━━ PROVIDED ENTRIES ━━

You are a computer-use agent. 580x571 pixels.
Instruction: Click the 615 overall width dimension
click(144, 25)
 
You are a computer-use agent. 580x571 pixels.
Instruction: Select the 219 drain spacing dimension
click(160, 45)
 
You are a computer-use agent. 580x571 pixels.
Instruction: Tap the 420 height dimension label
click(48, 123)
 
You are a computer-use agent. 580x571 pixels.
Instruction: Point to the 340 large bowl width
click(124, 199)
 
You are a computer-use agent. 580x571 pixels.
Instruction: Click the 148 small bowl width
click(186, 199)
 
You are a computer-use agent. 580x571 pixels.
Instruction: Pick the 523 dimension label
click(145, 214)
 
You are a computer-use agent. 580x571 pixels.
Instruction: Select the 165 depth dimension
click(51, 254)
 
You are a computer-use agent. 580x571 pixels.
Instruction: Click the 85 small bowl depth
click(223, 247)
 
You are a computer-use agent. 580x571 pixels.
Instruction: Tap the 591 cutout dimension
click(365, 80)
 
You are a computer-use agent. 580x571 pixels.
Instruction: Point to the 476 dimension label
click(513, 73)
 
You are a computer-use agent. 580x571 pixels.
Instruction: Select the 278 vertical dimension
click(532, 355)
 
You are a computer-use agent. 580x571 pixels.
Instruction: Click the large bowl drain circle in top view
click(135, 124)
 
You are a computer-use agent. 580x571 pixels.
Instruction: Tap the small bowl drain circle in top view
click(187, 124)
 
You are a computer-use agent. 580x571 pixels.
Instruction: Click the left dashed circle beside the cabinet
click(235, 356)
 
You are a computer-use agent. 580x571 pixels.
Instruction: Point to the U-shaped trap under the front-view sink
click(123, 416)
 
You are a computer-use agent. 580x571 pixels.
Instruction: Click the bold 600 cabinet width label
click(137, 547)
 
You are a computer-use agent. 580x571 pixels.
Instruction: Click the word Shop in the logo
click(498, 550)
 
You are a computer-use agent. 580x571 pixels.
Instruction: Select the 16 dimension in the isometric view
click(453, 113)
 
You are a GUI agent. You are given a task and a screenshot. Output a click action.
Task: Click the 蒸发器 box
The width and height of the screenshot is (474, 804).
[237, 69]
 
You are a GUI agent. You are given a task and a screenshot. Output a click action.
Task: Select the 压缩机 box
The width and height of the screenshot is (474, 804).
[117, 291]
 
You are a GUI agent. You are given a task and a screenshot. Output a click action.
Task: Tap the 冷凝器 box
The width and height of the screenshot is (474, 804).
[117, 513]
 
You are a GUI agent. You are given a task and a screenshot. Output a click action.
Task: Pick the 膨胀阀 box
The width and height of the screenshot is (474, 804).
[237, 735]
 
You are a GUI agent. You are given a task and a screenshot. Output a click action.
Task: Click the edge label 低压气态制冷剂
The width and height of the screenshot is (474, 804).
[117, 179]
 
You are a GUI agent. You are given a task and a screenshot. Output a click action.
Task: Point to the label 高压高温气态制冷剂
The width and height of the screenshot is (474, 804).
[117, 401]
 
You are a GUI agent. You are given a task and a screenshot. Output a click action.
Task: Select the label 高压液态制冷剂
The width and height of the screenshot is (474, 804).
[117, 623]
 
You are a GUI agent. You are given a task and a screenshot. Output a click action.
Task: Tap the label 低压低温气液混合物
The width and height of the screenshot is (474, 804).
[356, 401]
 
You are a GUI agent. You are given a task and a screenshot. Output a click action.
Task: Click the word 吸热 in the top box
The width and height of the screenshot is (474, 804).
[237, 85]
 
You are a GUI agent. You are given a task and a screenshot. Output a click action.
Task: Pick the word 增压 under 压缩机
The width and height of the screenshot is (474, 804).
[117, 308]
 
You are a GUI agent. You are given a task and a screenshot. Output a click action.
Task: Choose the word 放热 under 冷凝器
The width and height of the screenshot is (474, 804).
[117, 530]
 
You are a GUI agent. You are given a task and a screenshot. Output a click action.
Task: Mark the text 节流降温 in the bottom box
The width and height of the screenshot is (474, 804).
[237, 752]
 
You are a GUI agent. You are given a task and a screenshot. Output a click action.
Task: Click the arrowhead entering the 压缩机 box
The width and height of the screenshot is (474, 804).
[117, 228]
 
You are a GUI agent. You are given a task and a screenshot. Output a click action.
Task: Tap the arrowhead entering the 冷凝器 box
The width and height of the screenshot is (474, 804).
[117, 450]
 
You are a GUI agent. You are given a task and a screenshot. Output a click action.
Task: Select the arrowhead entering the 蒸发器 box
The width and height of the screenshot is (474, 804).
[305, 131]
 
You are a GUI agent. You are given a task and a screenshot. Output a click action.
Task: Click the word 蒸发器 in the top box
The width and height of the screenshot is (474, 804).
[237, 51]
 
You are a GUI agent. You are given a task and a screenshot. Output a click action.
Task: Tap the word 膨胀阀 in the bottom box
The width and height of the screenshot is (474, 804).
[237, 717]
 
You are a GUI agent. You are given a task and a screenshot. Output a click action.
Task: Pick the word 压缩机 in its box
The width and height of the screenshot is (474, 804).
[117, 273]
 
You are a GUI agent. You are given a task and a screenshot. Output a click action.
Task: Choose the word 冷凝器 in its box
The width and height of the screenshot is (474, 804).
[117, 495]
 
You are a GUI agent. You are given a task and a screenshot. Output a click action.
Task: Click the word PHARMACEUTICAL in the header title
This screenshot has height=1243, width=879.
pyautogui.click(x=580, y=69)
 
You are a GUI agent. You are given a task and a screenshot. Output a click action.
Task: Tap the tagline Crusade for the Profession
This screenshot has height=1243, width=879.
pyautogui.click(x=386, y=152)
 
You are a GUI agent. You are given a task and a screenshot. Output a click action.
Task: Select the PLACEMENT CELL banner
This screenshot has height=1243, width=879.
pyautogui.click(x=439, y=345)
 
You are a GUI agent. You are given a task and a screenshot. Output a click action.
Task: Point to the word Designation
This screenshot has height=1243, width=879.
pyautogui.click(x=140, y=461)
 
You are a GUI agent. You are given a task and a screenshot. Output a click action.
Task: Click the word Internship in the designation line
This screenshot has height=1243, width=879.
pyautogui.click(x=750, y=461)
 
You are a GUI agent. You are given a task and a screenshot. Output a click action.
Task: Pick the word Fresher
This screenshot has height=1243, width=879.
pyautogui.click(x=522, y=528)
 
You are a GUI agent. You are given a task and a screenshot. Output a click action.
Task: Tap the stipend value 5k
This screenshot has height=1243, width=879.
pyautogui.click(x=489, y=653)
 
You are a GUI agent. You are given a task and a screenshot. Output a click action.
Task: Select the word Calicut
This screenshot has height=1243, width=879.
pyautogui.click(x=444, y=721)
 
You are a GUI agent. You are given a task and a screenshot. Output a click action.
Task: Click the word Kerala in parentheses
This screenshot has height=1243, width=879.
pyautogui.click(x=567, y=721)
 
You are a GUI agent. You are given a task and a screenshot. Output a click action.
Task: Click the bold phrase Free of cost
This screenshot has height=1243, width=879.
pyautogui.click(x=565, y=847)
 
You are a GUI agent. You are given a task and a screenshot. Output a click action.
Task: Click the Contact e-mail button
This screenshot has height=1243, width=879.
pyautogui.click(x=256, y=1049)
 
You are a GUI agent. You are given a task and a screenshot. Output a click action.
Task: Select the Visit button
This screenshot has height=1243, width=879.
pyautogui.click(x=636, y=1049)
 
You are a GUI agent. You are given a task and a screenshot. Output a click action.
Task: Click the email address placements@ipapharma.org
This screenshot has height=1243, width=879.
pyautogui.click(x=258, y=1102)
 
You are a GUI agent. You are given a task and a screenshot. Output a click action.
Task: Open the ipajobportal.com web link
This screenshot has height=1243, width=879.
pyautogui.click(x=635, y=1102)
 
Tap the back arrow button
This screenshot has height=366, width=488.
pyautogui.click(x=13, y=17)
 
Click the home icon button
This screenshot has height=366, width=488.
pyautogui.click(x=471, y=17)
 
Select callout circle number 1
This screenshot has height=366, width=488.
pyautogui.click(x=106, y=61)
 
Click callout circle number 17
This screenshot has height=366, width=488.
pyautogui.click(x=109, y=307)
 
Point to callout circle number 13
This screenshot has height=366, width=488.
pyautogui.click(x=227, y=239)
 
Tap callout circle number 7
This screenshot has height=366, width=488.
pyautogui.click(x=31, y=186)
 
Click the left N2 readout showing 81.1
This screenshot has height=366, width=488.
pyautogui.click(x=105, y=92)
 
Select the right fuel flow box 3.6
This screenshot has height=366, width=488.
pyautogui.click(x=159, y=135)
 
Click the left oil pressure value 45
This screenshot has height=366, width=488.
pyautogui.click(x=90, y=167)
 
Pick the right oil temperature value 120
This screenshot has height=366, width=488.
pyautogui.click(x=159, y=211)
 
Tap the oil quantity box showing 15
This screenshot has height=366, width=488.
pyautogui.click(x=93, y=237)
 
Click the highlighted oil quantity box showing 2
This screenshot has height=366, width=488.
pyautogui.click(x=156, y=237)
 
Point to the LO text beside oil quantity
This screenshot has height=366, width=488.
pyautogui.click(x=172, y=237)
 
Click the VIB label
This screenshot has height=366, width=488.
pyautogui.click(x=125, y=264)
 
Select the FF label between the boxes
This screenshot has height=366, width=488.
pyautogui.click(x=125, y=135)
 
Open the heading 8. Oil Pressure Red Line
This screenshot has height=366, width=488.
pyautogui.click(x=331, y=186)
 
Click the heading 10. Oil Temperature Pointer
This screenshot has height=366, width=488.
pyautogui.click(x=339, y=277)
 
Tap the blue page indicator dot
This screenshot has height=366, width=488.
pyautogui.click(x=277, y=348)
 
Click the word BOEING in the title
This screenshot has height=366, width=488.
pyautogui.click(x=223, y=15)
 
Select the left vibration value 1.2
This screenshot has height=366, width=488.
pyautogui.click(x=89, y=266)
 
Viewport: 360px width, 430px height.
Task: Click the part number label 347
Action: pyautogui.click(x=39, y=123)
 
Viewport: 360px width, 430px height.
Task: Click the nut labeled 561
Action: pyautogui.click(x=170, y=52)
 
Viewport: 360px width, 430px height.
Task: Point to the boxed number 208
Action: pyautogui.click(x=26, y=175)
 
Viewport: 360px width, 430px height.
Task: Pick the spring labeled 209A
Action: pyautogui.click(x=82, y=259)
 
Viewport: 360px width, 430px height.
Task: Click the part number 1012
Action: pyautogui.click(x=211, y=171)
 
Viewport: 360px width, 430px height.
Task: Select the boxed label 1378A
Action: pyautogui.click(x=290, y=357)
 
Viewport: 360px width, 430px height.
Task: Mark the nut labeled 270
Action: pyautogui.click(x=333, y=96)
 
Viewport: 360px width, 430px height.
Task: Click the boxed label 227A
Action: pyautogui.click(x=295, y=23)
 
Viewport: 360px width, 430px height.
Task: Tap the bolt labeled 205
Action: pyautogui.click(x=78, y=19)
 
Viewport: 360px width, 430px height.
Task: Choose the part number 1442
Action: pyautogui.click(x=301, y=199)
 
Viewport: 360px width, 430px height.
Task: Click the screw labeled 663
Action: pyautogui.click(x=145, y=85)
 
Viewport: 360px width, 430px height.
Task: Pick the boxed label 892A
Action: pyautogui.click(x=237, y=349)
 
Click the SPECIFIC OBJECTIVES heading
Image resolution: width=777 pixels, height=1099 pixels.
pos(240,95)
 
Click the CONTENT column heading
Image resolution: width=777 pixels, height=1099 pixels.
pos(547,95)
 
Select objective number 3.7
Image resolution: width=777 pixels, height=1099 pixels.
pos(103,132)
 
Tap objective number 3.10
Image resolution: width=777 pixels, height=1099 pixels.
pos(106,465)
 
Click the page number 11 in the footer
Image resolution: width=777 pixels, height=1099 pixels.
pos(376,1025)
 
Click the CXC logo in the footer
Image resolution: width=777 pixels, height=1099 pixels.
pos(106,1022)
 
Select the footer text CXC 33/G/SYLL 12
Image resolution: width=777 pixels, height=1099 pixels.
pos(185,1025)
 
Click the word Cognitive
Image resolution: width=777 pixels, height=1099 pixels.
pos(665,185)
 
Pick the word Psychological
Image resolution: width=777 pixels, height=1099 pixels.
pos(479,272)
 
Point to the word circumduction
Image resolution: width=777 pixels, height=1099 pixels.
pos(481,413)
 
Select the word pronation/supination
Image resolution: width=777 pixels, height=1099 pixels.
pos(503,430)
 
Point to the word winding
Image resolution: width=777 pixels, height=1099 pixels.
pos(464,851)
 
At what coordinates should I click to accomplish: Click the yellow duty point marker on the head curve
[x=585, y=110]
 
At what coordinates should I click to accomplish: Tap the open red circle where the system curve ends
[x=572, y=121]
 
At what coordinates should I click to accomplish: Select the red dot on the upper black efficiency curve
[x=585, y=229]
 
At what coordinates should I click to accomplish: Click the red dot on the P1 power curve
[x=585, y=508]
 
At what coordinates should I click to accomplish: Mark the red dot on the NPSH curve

━━━

• GOAL OF THE EXERCISE: Gather every line in the listing above that contains the string "labeled", and copy each one in its original order.

• OUTPUT FOR THIS TASK:
Task: Click the nut labeled 561
Task: Pick the spring labeled 209A
Task: Mark the nut labeled 270
Task: Tap the bolt labeled 205
Task: Click the screw labeled 663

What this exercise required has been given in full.